Other Industry Trends. Volume growth from rich gas shale plays such as the Eagle Ford Shale continues to stress existing processing and liquids-handling infrastructure. NGL transportation and fractionation facilities remain subject to capacity constraints and older processing facilities are subject to reduced operating performance due to the very high NGL content of gas from these plays.
Transportation costs for crude oil, condensate and heavier NGL products in Texas remain higher due to limited pipeline infrastructure and available trucking capacity. In addition, we believe that limited fractionation capacity at Mont Belvieu and a lack of available NGL pipeline capacity in the Mid-Continent contributed to a wide basis spread between Mont Belvieu and Conway for much of 2012. We anticipate that new pipeline infrastructure linking the Mid-Continent and Gulf Coast regions, which is scheduled to come online in 2013 and 2014, will help to reduce volatility in this basis spread.

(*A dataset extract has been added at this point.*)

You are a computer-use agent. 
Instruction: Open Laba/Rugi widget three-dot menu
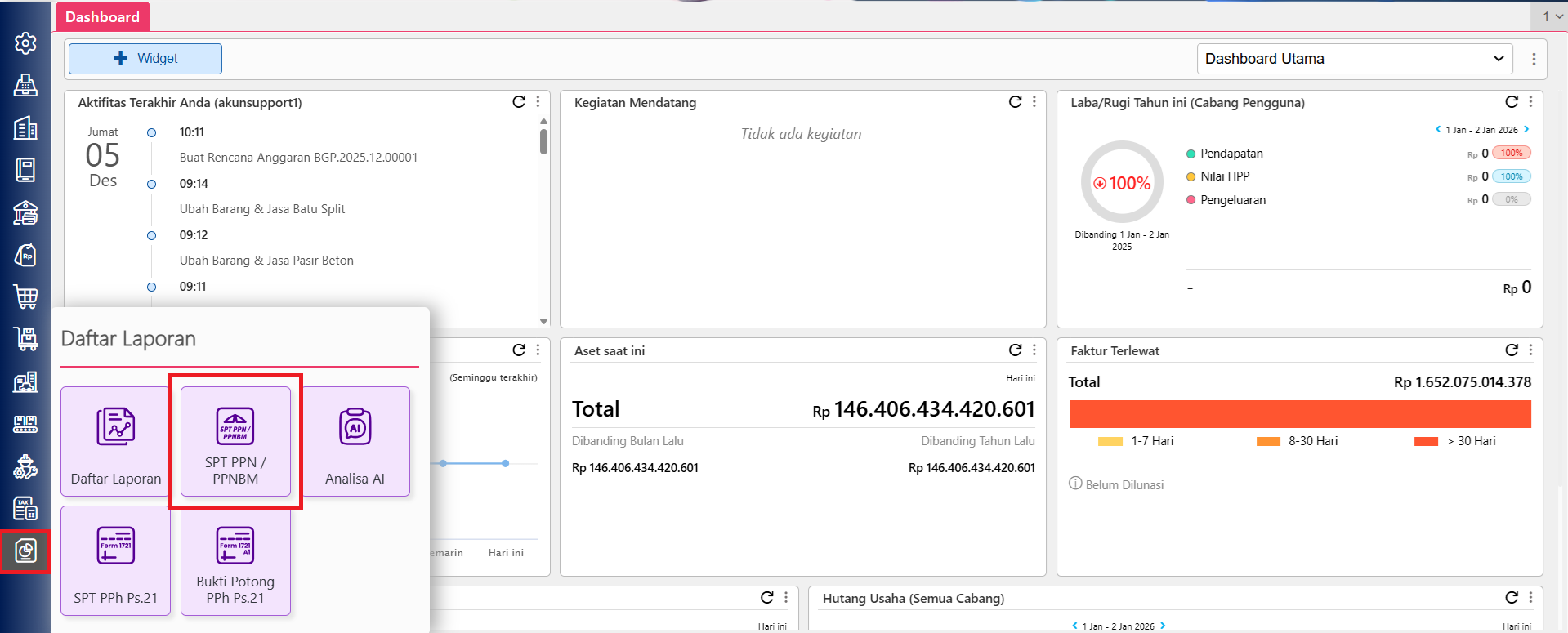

Initially, this new pipeline infrastructure may result in downward pressure on Mont Belvieu prices due to insufficient petrochemical cracking capacity along the Gulf Coast. New capacity is expected to begin coming on line in 2016 or 2017.

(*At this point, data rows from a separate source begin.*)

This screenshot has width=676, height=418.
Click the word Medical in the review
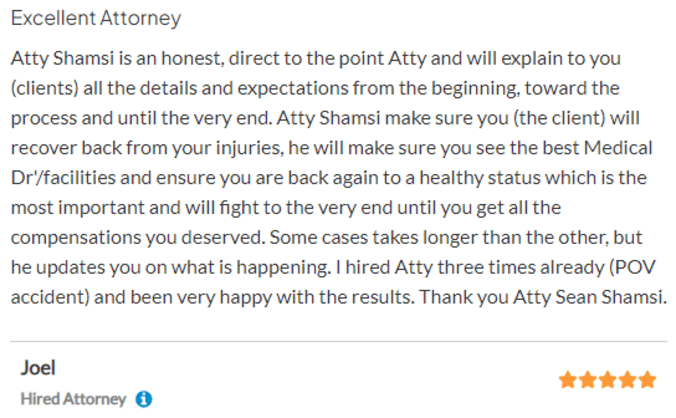tap(618, 148)
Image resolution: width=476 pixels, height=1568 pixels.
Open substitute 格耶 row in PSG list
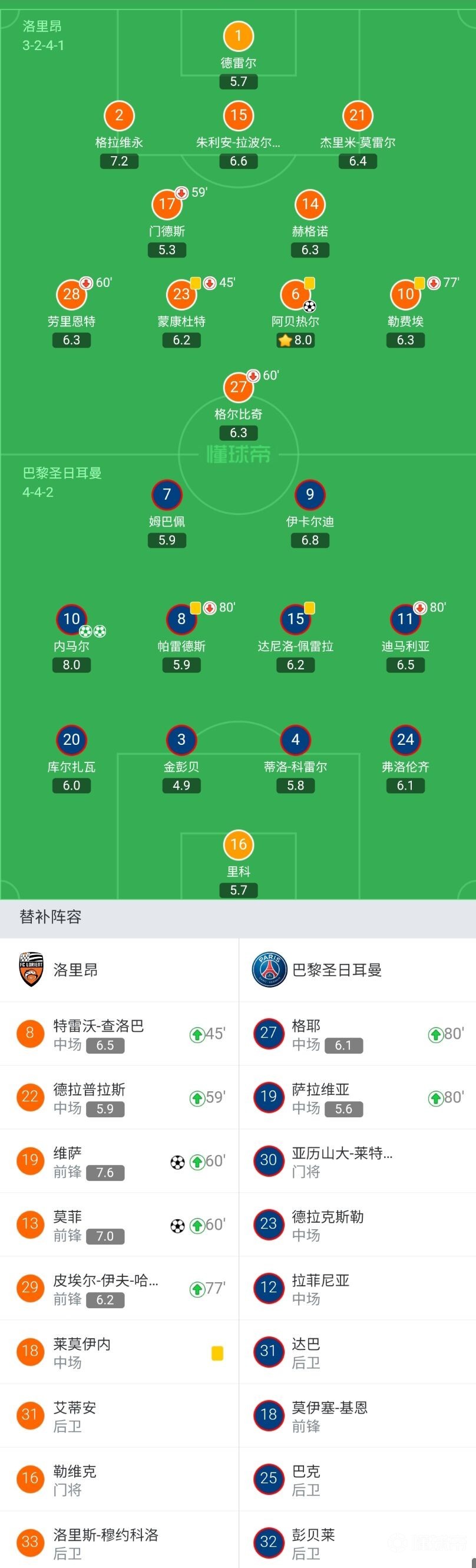[x=358, y=1034]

Generally, processing and NGL capacity constraints result in higher processing fees and NGL transportation and fractionation costs for parties that do not have contractually fixed costs. Midstream companies experiencing capacity constraints or related outages may curtail volumes, experience reduced operating performance or, where possible, reject ethane, each of which can have an immediate impact on cash flow and operating results for both the midstream company and its producers and other customers. While these effects could limit the benefits producers receive from rich gas production and therefore affect the level of producer activity, we anticipate that the impact of processing and fractionation capacity constraints may begin to improve as new facilities come online in 2014.
º •
º Drilling. Drilling activity remained steady in the Eagle Ford Shale
and north Barnett Shale Combo plays in Texas and the Hunton
de-watering play in Oklahoma. Drilling activity in the leaner areas of
the Woodford Shale behind our Mountains system in Oklahoma remained
suspended in the fourth quarter due to low natural gas prices, while
activity in the richer areas of the Woodford Shale continues. Drilling
activity in the rich Mississippi Lime area in northern Oklahoma and
southern Kansas has increased as producers further explore the play.
In the Rocky Mountains and in other areas of Texas and Oklahoma,
drilling activity has remained very low.
º •
º Volumes. Our overall service throughput volumes for the fourth quarter
of 2012 decreased 3% compared to the third quarter of 2012 and
increased 6% compared to the fourth quarter of 2011.